The problem
Report only how many lines below include "computer".

Collected data entries:
----------

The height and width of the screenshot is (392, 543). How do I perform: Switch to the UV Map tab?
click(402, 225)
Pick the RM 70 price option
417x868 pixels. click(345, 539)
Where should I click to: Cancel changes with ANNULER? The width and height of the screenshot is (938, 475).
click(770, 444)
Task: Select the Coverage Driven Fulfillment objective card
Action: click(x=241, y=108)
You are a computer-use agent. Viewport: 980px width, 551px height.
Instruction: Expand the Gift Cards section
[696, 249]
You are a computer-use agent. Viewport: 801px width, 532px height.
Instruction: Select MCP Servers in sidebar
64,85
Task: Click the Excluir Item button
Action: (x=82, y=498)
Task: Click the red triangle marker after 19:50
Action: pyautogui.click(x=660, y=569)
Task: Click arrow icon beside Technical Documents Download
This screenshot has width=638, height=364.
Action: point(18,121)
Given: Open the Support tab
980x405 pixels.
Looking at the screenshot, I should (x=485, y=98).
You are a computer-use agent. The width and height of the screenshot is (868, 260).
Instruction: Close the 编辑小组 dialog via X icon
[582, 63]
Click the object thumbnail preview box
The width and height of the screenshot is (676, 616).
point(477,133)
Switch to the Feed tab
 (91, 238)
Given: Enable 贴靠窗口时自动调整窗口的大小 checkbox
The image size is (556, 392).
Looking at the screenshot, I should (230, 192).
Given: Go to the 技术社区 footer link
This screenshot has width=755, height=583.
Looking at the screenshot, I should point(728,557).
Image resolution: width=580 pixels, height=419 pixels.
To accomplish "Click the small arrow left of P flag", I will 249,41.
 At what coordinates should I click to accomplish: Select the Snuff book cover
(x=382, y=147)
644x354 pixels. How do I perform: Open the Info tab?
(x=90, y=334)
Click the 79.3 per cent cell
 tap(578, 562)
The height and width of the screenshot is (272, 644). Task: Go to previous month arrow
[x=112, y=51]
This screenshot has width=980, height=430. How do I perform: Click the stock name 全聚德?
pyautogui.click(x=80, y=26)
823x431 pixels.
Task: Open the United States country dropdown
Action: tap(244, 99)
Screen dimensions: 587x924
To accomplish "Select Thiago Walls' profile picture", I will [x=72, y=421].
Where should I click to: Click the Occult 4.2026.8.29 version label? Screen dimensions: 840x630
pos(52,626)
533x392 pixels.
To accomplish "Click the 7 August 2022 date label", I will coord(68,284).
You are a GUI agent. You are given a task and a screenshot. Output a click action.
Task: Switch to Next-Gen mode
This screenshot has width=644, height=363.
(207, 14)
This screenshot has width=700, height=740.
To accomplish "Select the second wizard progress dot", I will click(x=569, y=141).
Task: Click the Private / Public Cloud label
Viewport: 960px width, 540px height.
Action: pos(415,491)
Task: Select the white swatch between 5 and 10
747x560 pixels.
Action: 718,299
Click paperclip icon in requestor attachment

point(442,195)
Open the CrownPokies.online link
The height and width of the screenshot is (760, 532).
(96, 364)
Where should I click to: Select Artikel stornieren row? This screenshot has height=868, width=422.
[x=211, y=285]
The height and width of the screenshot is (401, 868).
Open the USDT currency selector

----------

Answer for the task
3